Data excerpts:

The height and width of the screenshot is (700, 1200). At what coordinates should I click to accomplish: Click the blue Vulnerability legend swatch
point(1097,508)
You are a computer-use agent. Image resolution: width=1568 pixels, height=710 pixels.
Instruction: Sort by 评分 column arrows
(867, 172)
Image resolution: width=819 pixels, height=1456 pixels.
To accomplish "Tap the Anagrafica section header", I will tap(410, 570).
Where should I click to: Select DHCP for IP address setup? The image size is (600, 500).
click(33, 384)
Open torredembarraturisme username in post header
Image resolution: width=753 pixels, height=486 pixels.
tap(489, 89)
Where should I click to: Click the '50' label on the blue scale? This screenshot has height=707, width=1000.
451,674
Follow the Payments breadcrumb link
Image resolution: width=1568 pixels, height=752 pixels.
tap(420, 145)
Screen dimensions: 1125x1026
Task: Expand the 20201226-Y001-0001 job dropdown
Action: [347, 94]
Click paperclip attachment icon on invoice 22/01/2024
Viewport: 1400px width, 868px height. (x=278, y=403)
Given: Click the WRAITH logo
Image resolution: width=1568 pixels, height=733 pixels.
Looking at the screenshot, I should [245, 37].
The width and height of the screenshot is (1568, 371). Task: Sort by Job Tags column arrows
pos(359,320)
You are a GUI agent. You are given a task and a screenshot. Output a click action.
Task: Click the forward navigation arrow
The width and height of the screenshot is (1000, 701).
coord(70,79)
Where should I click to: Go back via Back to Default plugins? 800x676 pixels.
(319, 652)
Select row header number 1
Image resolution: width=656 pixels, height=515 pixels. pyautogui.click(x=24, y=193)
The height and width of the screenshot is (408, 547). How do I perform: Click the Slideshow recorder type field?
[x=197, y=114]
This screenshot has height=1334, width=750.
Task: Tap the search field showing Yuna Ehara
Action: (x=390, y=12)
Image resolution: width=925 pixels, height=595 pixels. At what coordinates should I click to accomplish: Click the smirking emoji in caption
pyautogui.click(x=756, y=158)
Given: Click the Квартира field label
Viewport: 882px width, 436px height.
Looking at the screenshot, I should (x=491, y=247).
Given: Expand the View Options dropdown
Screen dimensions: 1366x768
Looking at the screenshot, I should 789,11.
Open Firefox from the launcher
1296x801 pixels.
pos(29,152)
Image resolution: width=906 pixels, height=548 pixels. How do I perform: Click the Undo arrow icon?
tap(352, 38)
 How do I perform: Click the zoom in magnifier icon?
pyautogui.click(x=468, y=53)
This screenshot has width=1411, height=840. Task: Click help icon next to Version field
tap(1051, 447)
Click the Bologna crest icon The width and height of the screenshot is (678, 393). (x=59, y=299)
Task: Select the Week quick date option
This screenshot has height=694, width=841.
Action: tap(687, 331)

Requirement | The answer must consist of every line above that holds the string "Open", copied exactly.

Exercise response |
Open torredembarraturisme username in post header
Open Firefox from the launcher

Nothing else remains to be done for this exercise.